Книга Труба и другие лабиринты, страница 74. Автор книги Валерий Хазин

Разделитель для чтения книг в онлайн библиотеке

Онлайн книга «Труба и другие лабиринты»

Cтраница 74

Теперь же, когда моя рука и твои глаза добрались уже до самого края свитка, – мне нужен только попутный ветер.

Танец журавля

Брату Телемаху быстрого ветра и легкой волны желает Телегон!

Ветер, что дует сейчас, поднимается вместе с рассветом и у вас называется Эвром.

Благодарение Эвру – мне не придется, как в прошлый раз, самому гнать голубя низом над морем. Утомительнее всего, Телемах, огибать в полете облака, чьи тени темнеют посреди волн, словно острова, но того хуже – блуждать в их плавучих теснинах. С Эвром под крыльями отыскать твой корабль много легче.

Не знаю, поймешь ли ты, но попробую объяснить. Однажды мать велела мне омыться в воде, простоявшей ночь под полной луной, и явиться к ней в полдень. Она усадила меня на пол, подала одну из своих чаш, сама встала позади и накрыла мне темя ладонью. Она приказала пить медленно и отняла ладонь, едва я сделал глоток…

Признаюсь тебе, – сколько ни старался, я так и не сумел найти в вашем языке слово, чтобы назвать озноб, взбежавший меж моих ребер тогда, – когда огонь из чаши пролился мне в горло. Неужели вам и вправду неведомо, и ты не замечал в собственном теле того прохладного, что может путешествовать во сне, или на пиру слышит сначала дальних, потом ближних гостей, а после – лишь себя самое? Языки всех известных мне племен знают это, и только ваш извивается и шипит, как змея, но не отзывается.

И вот то, для чего у вас нет имени, выпорхнуло сквозь мое темя, точно дым из затушенной лампы, и я увидел собственный затылок, и тень царицы Кирки надо мной, а через миг – уже с высоты – как бы тонущий в глубине, как бы облачный столб лестничного колодца в углу и клубящиеся столбы света вокруг.

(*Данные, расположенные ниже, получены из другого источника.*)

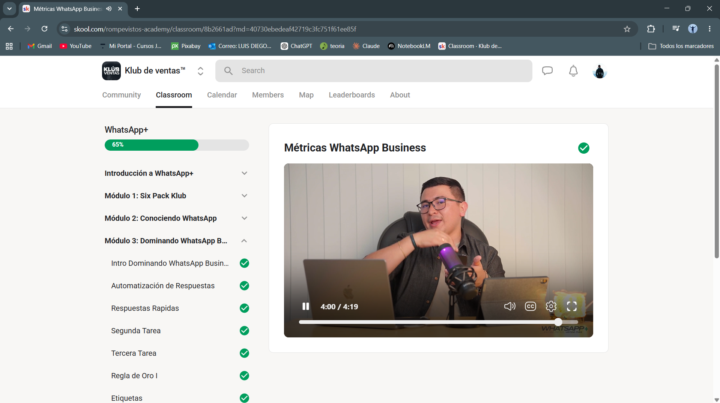Mute the video with the speaker icon

(x=510, y=306)
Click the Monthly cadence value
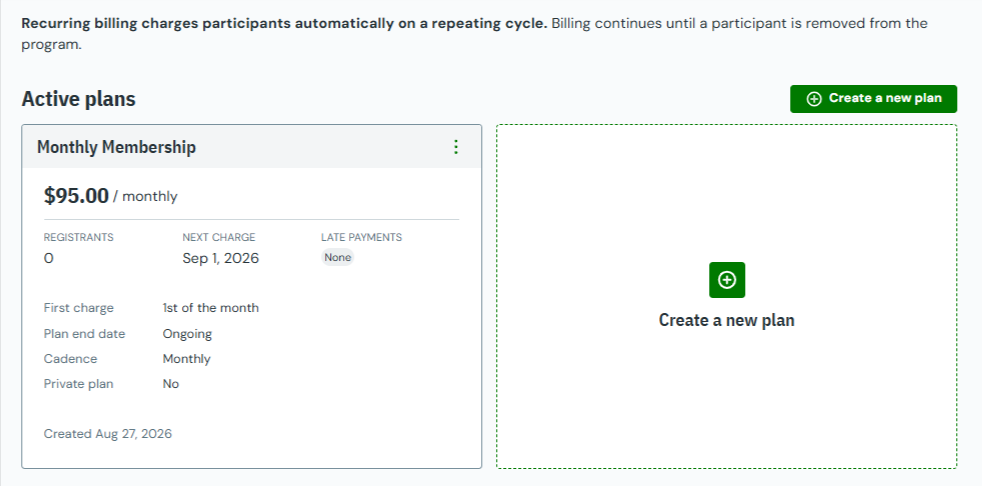This screenshot has width=982, height=486. (187, 359)
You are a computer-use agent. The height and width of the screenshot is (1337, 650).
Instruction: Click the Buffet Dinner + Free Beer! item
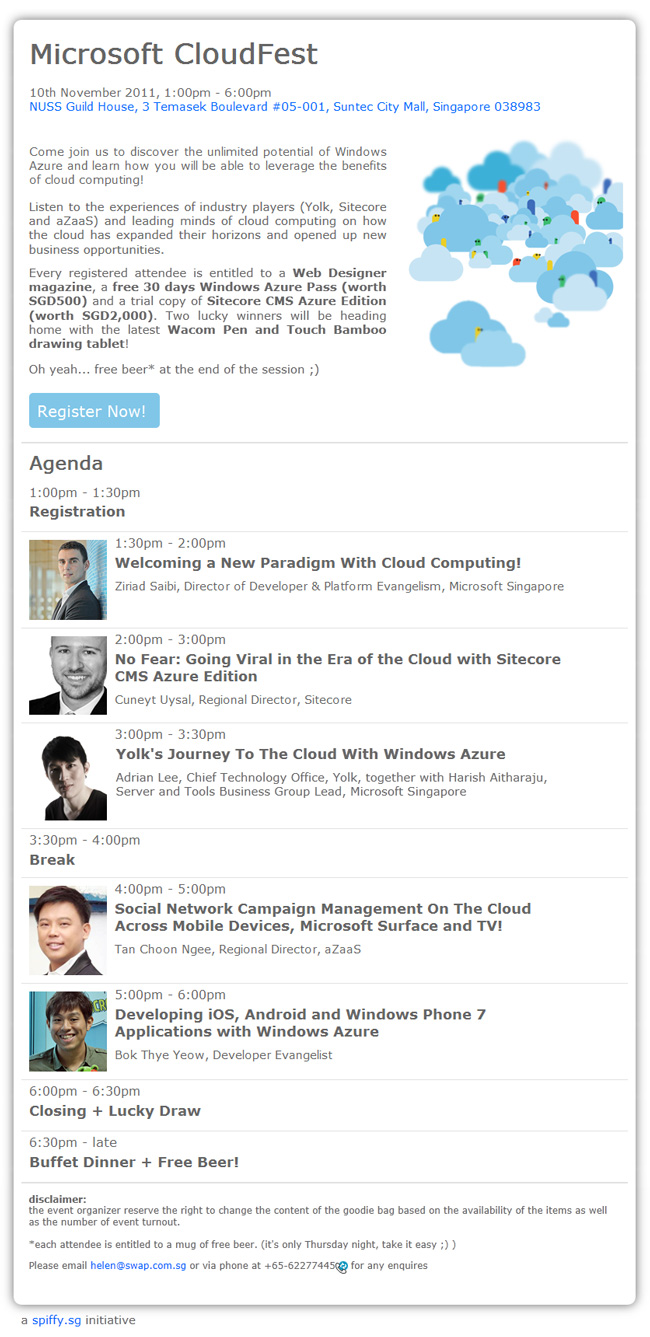[134, 1162]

С тех пор я научился проделывать это сам, и мне давно не нужно ни капли материнского отвара, чтобы поместить в голубиное тельце или отправить куда-нибудь свой взор, слух, а иногда и голос. Правда, мать советует мне быть осторожным, и уверяет, будто от этого кровь густеет и сохнет кожа.

Помнится, она сказала как-то, что даже Одиссей, чье любопытство растекалось подобно его же семени, даже наш отец Одиссей не осмелился отпить из той чаши, как еще раньше отказался он обучиться у Ментора письменам, боясь состариться до срока. Ничего удивительного: ведь жители Итаки, кажется, скорее пересекут море, чтобы завоевать чужой город, чем выкопают лишний колодец у себя дома. Удивительно, что Ментору удалось научить чему-то хотя бы некоторых из вас…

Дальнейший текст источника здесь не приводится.